▶ **THE PROBLEM**
Your task is to write out exactly the lines from the line containing "You are a computer-use" through the end of the records, inclusive at both ends.

(Stored data entries)
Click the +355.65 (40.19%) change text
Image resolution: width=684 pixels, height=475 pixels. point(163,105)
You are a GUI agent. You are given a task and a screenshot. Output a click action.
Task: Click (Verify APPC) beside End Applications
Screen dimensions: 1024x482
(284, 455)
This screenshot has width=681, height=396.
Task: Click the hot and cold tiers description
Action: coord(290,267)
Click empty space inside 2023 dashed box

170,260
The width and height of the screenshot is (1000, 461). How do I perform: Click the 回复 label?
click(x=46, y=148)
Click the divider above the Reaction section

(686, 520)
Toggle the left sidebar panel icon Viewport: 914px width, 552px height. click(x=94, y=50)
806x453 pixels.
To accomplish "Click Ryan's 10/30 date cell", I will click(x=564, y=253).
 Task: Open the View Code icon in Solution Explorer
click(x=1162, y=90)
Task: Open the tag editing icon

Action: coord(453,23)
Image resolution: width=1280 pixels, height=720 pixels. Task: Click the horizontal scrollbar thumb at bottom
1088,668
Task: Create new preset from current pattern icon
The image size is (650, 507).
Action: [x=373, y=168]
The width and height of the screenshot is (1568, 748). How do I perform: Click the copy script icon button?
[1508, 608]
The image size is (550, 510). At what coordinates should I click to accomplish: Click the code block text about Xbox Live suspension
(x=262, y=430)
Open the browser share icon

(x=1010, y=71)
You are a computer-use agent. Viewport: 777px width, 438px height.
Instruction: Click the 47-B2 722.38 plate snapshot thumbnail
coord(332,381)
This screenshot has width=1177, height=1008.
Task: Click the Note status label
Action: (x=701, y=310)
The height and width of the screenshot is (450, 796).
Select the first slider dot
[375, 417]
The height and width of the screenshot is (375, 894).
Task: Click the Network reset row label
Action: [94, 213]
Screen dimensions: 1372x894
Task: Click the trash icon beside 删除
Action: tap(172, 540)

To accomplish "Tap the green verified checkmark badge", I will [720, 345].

▶ **OUTPUT FOR THIS TASK**
You are a computer-use agent. Viewport: 777px width, 438px height.
Instruction: Click the 47-B2 722.38 plate snapshot thumbnail
coord(332,381)
This screenshot has width=1177, height=1008.
Task: Click the Note status label
Action: (x=701, y=310)
The height and width of the screenshot is (450, 796).
Select the first slider dot
[375, 417]
The height and width of the screenshot is (375, 894).
Task: Click the Network reset row label
Action: [94, 213]
Screen dimensions: 1372x894
Task: Click the trash icon beside 删除
Action: tap(172, 540)

To accomplish "Tap the green verified checkmark badge", I will [720, 345].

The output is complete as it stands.